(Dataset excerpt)

┄┄┄┄┄┄

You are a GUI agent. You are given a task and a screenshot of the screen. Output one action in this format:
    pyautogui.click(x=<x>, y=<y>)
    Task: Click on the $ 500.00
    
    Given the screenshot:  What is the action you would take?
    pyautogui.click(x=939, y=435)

┄┄┄┄┄┄

* Directions for this task *
Duplicate all of the rows above verbatim.

* Complete answer *
You are a GUI agent. You are given a task and a screenshot of the screen. Output one action in this format:
    pyautogui.click(x=<x>, y=<y>)
    Task: Click on the $ 500.00
    
    Given the screenshot:  What is the action you would take?
    pyautogui.click(x=939, y=435)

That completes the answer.